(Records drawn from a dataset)
_____

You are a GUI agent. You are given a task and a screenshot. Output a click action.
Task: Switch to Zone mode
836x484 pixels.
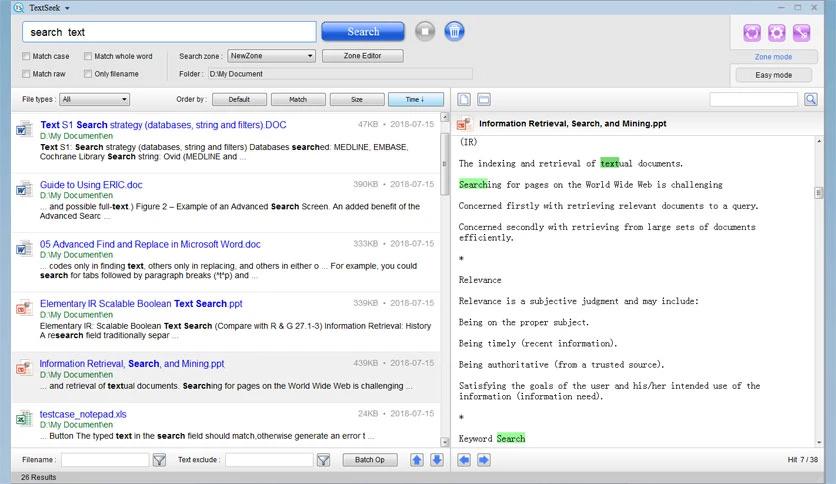click(773, 57)
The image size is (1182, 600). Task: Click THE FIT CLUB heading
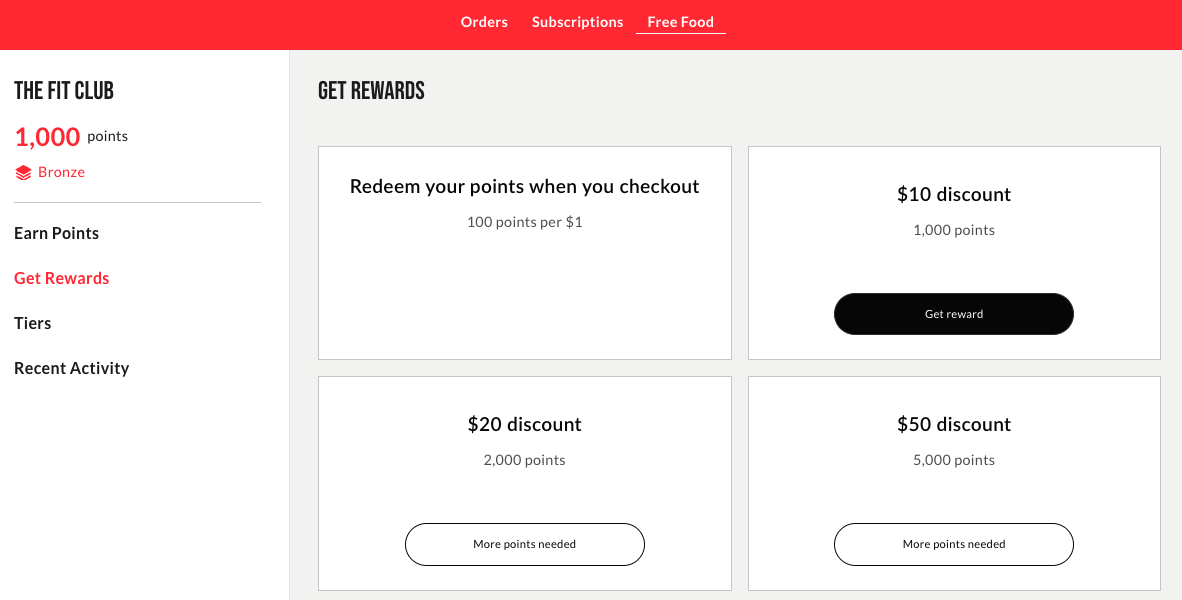pos(64,90)
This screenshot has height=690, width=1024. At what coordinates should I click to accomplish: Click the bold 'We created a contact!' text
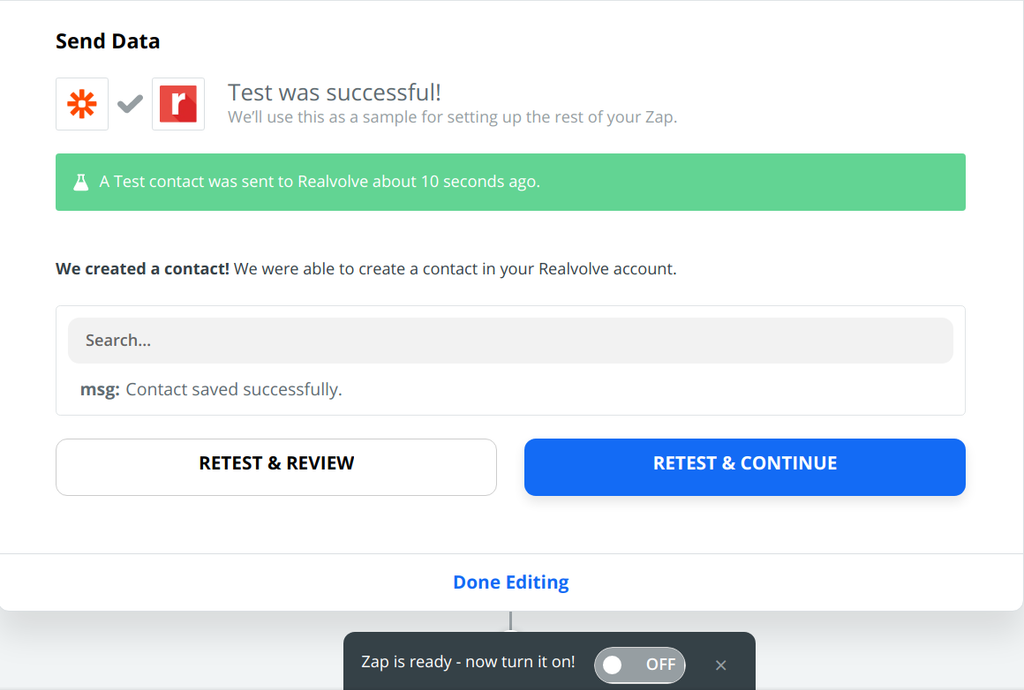[x=142, y=269]
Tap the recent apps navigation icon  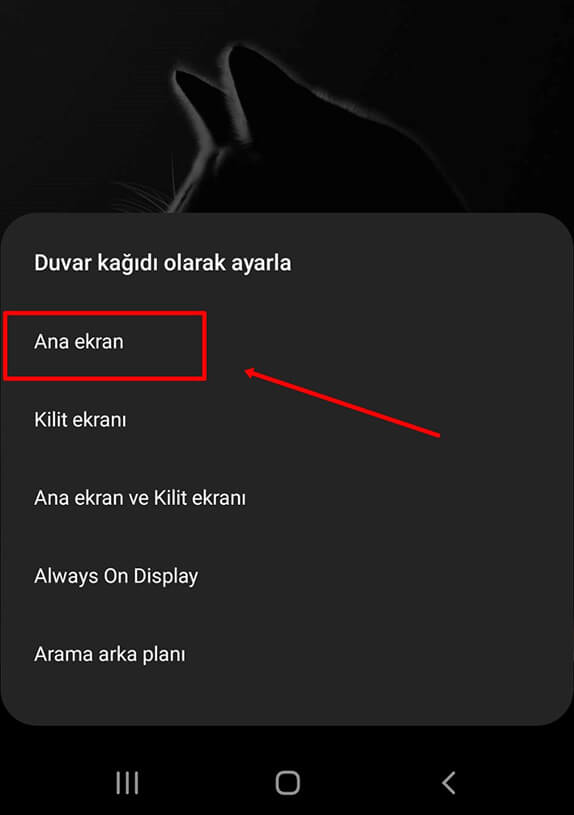click(x=127, y=783)
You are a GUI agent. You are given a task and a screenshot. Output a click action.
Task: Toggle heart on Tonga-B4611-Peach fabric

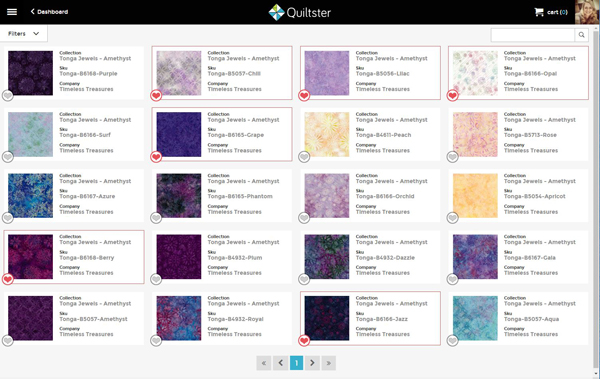coord(304,157)
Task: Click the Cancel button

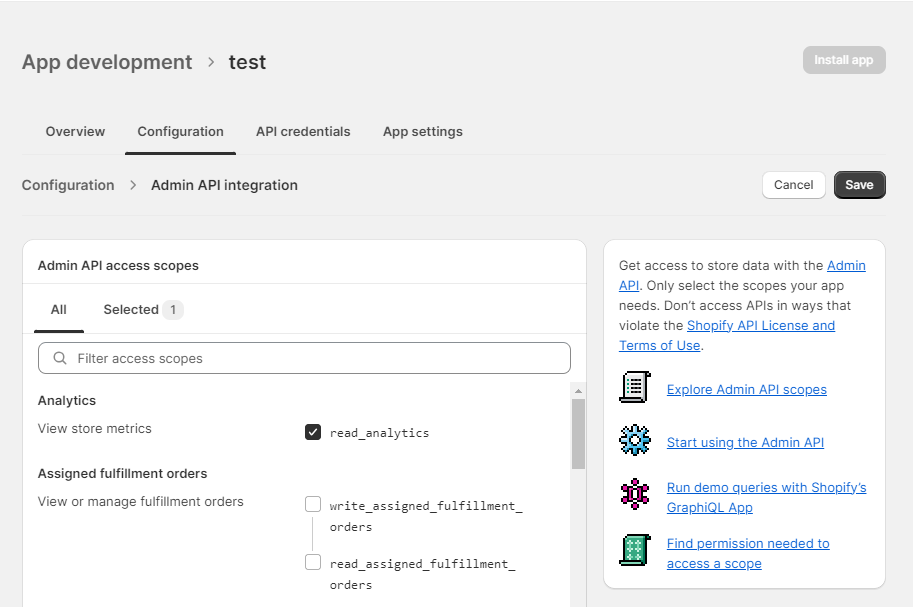Action: click(x=793, y=185)
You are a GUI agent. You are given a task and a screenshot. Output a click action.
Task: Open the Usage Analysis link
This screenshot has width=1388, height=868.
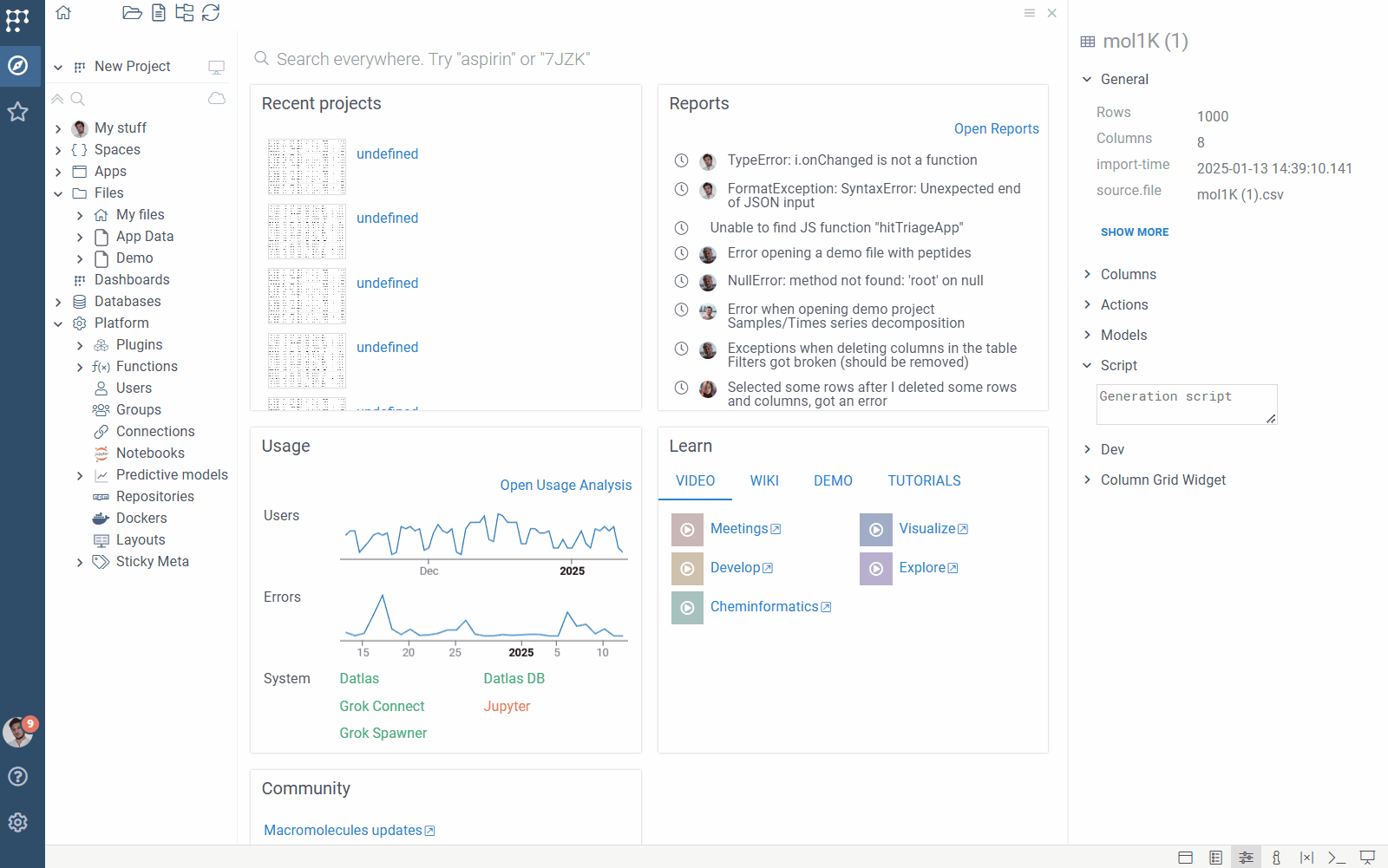click(x=566, y=485)
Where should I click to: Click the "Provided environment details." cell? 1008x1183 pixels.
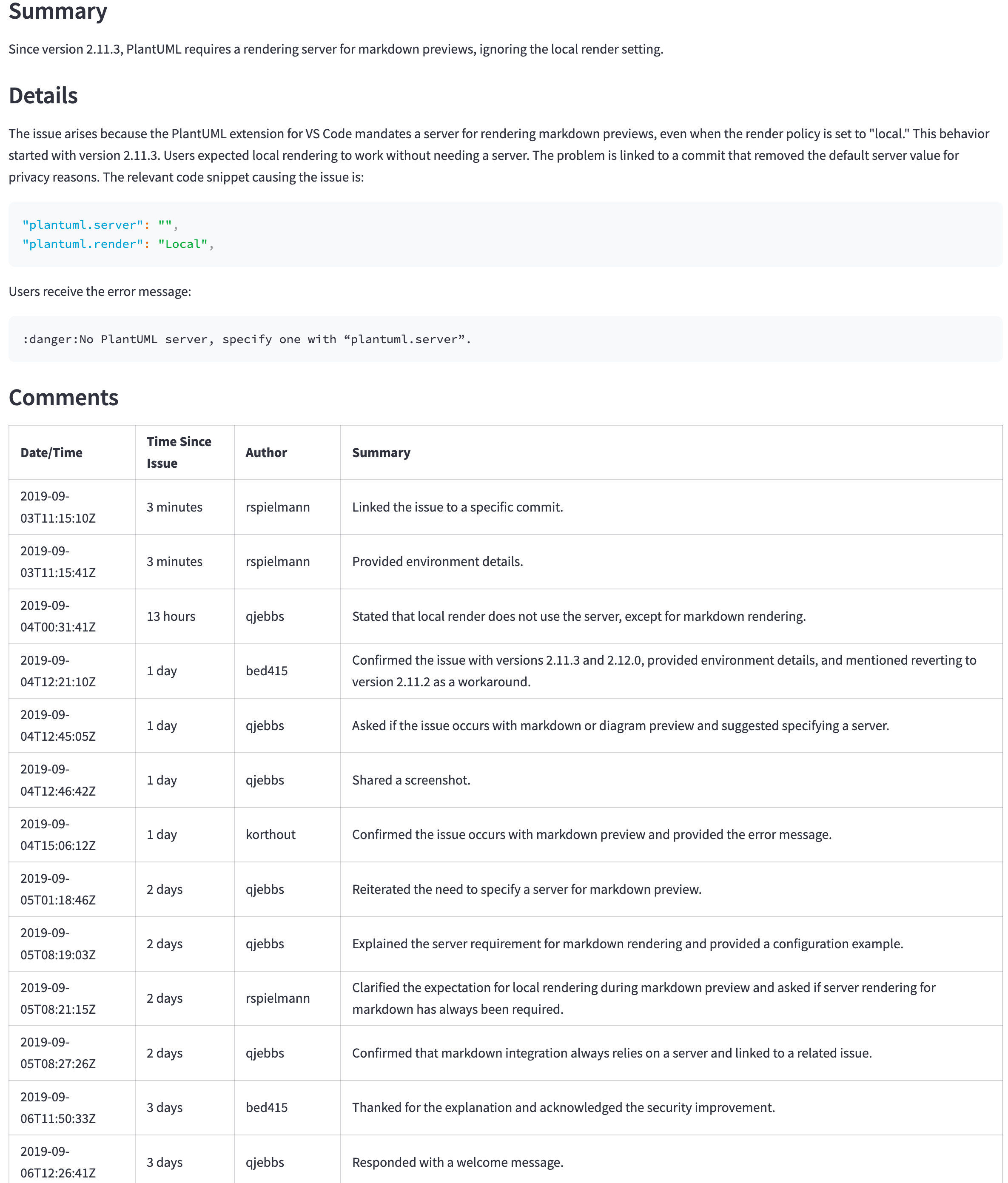[438, 561]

_____

Exercise details - All that is required is the lines from the line containing "Where should I" through the end of the records above, copied exactly, and none of the pictures.

Written answer -
Where should I click to: Click the "Provided environment details." cell? 1008x1183 pixels.
[438, 561]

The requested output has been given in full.